[Exercise requirements]
The records follow. Filter them to the lines that hold "screenshot".

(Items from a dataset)
○ ○ ○ ○ ○

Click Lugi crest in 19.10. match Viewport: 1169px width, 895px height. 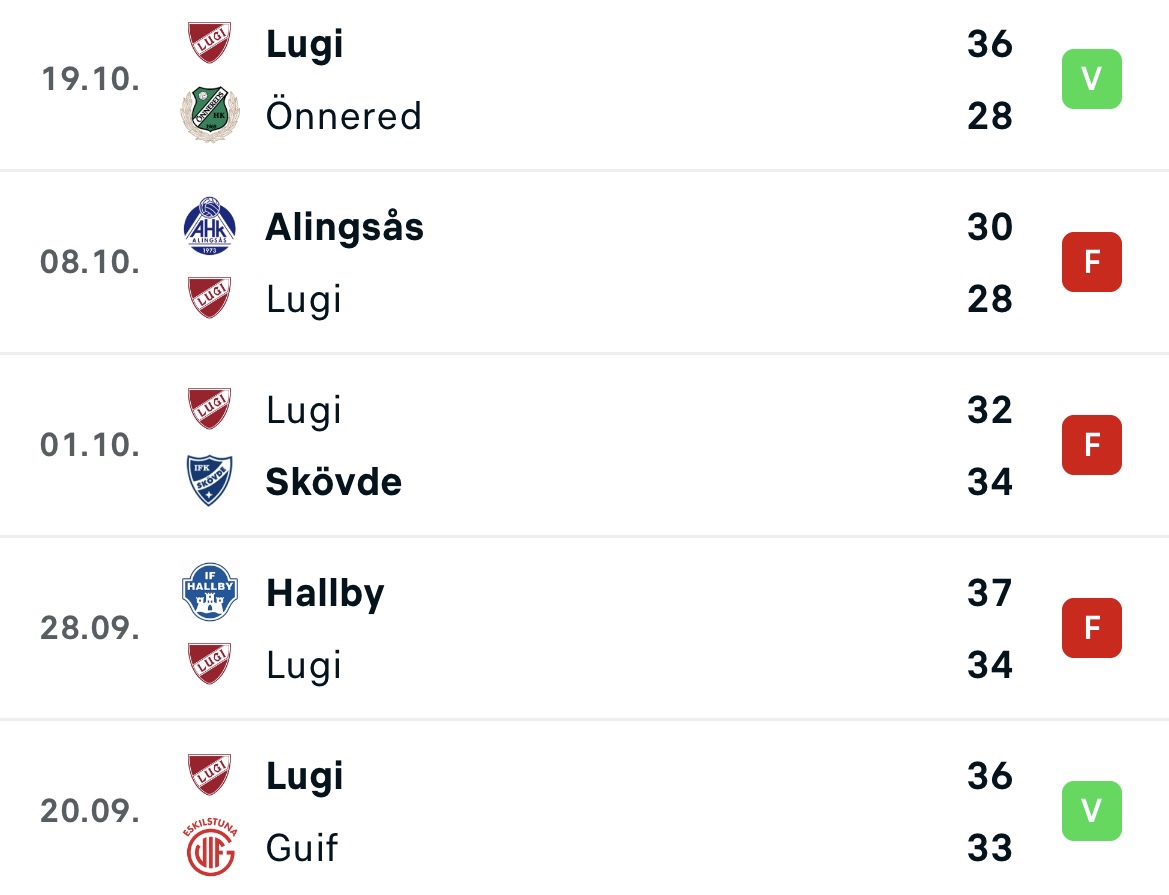coord(209,43)
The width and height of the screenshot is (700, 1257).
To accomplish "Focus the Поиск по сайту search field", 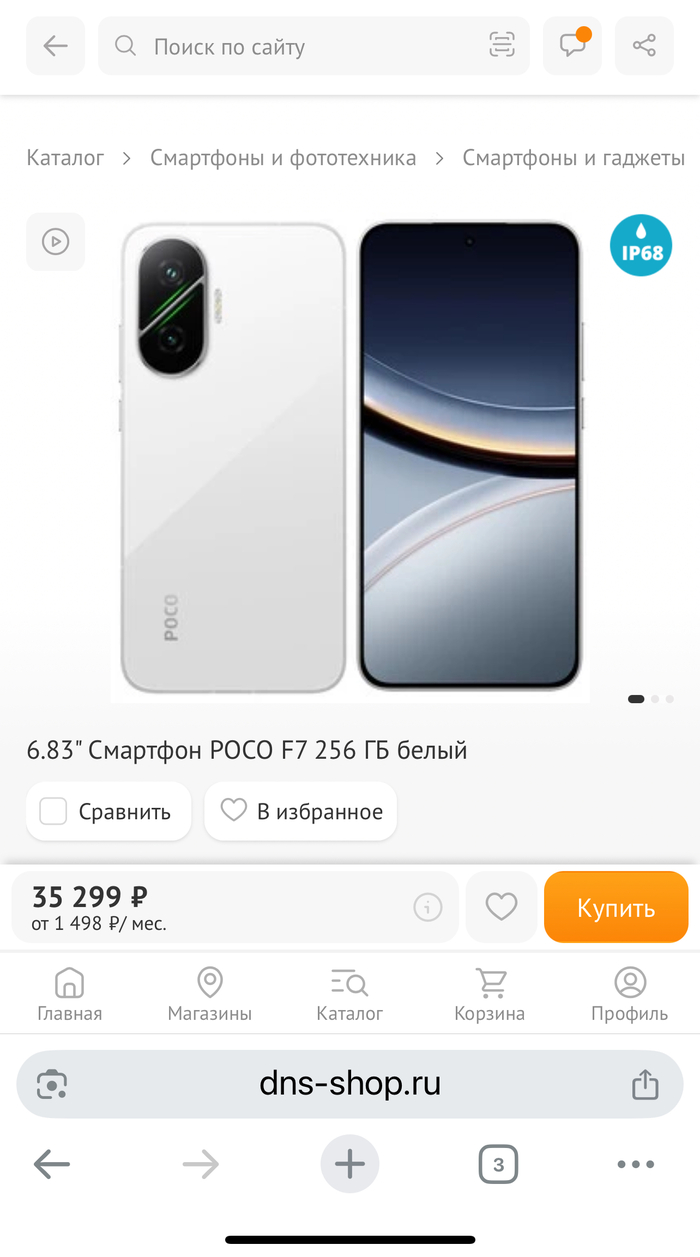I will coord(314,46).
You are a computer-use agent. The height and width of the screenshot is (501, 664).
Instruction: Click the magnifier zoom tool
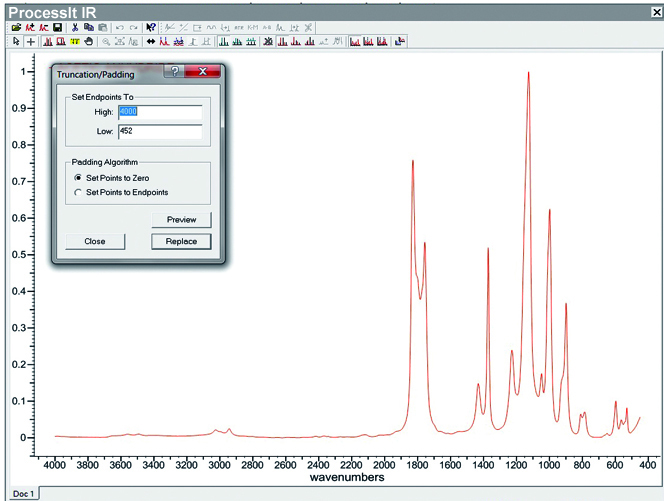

○ ○ ○ ○ ○

[Answer section]
The width and height of the screenshot is (700, 1257).
You are a computer-use agent. The height and width of the screenshot is (501, 664).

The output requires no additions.